立ち上がる事すら出来ずに視線だけを彷徨わせれば両手の皮が少し擦り剥け、右膝からは血が出ているのが見えた。
止まる事ない緋色に涙目になりつつも傷口に恐る恐る手を伸ばしてゆく。
「大丈夫か?」
とほぼ同時に身近に浅黒い男の人が一人しゃがみ込んでくれた。
香水…いや、シャンプーの薫りだろうか?
不意にふんわりと爽やかな匂いが鼻を擽った。
「あ〜〜…「ヒャァッ!」血が出てるな」
それに気を取られている間に躊躇いなく足に触れられて。身体がビクッ、と跳ね上がる。
自身の口から出た変な声にも驚いて。そして恥ずかしくて。
「ちょっとごめん」
俯きながらまた妙な音が漏れ出ぬように唇を噛み締めた。
けれど、
「軽く手当てするから…我慢して」
「イ゙ッ…!!」
けれど、本来は飲む為に持っていたのだろうペットボトルの水をドバドバとかけられてからティッシュで強めに傷口を押さえ込まれて。それが痛くて痛くて堪らずに低く可愛くない悲鳴が口から出てしまう。
恥ずかしくて。

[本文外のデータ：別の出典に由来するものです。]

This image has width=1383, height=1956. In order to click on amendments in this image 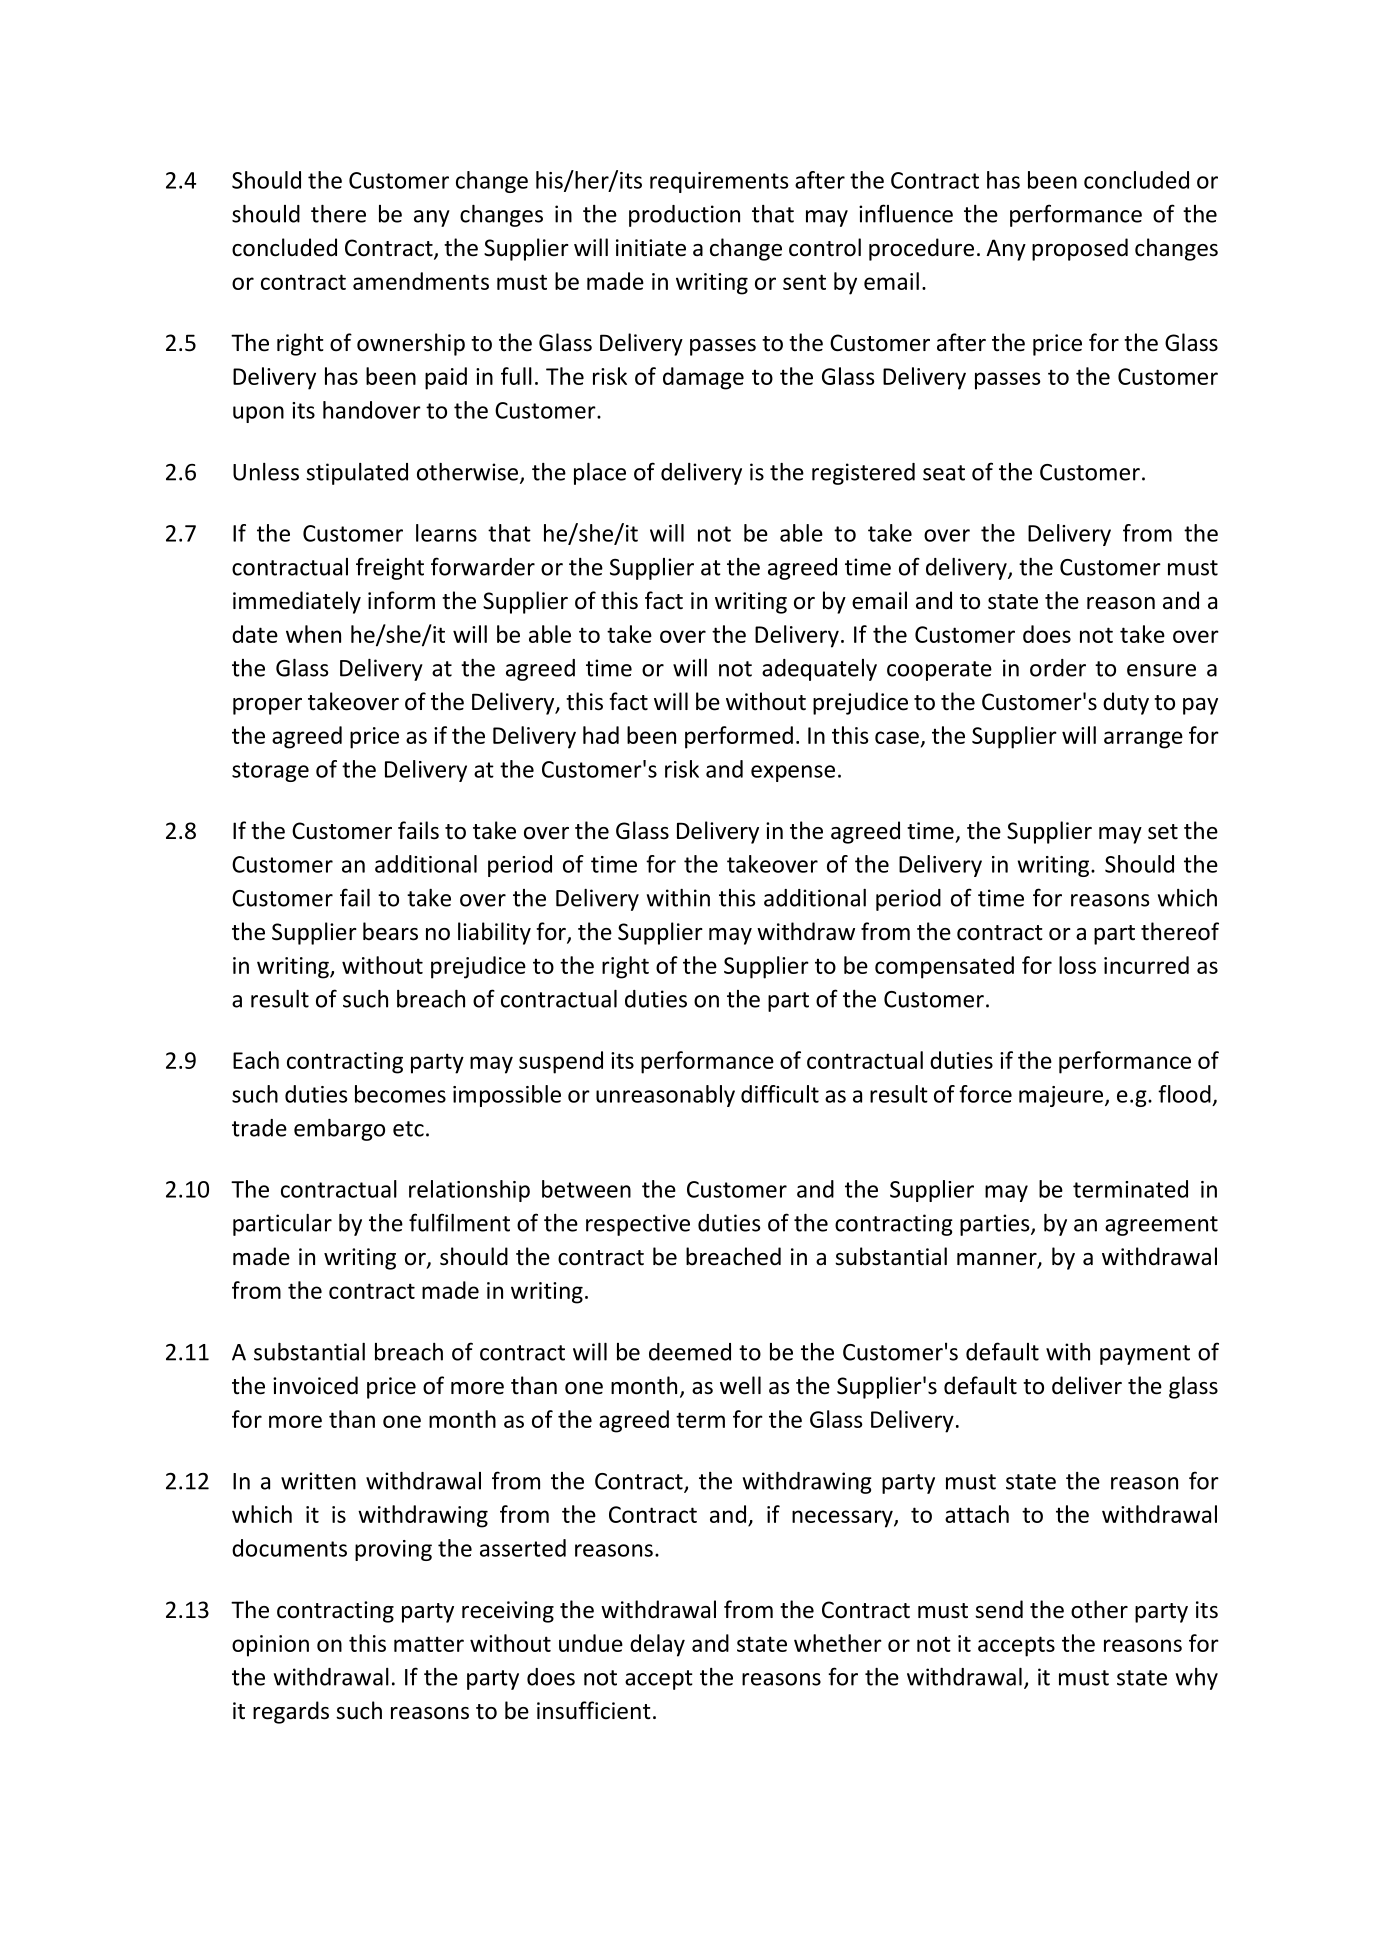, I will do `click(421, 281)`.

恥ずかし過ぎて。また声を押さえ込もうと唇を強く噛み締めた。
「ぁっ、駄目です!ハンカチが汚れちゃいます…!!」
いや、゙噛み締めようとしだと言った方が正しいか。
男性が傷口に綺麗な白いハンカチを巻き付けようとしているのを見つけ、慌てて口を開いた。
「ん?大丈夫だよ?」
「で、でも…!」
「そんな事より後で膿んだりしたら大変だから…。今は包帯のような都合のいいものもないしね」
「そっ、それなら私のスカーフ「女性の装身具は女性を美しく飾るための物だろ?血に濡らすべきじゃない」
だが、淡々と、それが当たり前のように言葉を紡がれて。思わず口籠ってしまう。
その間に大きく逞しい手が器用にハンカチを巻き付けていた。
「こういうのは美に関係ない男の範疇だ」
呆然と目の前にある厳つい顔を見つめていたらそれに気付いたらしい。
優しい眼差しを向けてくれながら男性の口元が柔らかく緩んでゆくのが見えた。
それに誘われたようにジンワリと白いハンカチに染み込んでゆく緋の如く自分の心にも何かが染み込んだ気がして。
「これで大丈夫…かな」
「ぁっ、ありがとうございます…!」
「ん?何が?」
「わざわざ手当てを……」
「あぁ…そんな事気にしないで良いよ。それより後でちゃんと消毒し直してね?」
「はいっ!」
鼓動がドクドクと鳴り響く。
そう。煩いと感じてしまうほどに激しく激しくリズムを刻んでいたのだ。
「あのっ!」
「ん?」
「おっ、御名前!教えて下さい!!」
「……ぇ…?」
「命の恩人にきちんと御礼したいんです!先ず御名前を…!」
「別に大した事はしてないけど…?」
「私にとっては大した事です!!」
「そんな大袈裟な」
「大袈裟じゃありま「牧」せん……って…ぇ?!」
「俺の名前だよ。牧。牧紳一」
「牧…さん……?」
「ん」
きっとこれはまだ小さな形すら危うい恋心
でも、直ぐに大きく育ちそうだと更に柔らかく笑んだ彼を見ながら何処か意識の遠くで他人事のようにそう思った。
運命?
そんなのまだわからない
でも…
でも、目の前の人にドキドキしてる
今はそれで充分――…
(牧。大まかなストーリーだけ最初に出来てたものです。
最初はパラレルの修兵か笹塚さんどちらかにしようと考えてたんですが、ハンカチとか諸々の理由で牧さんにしちゃいました。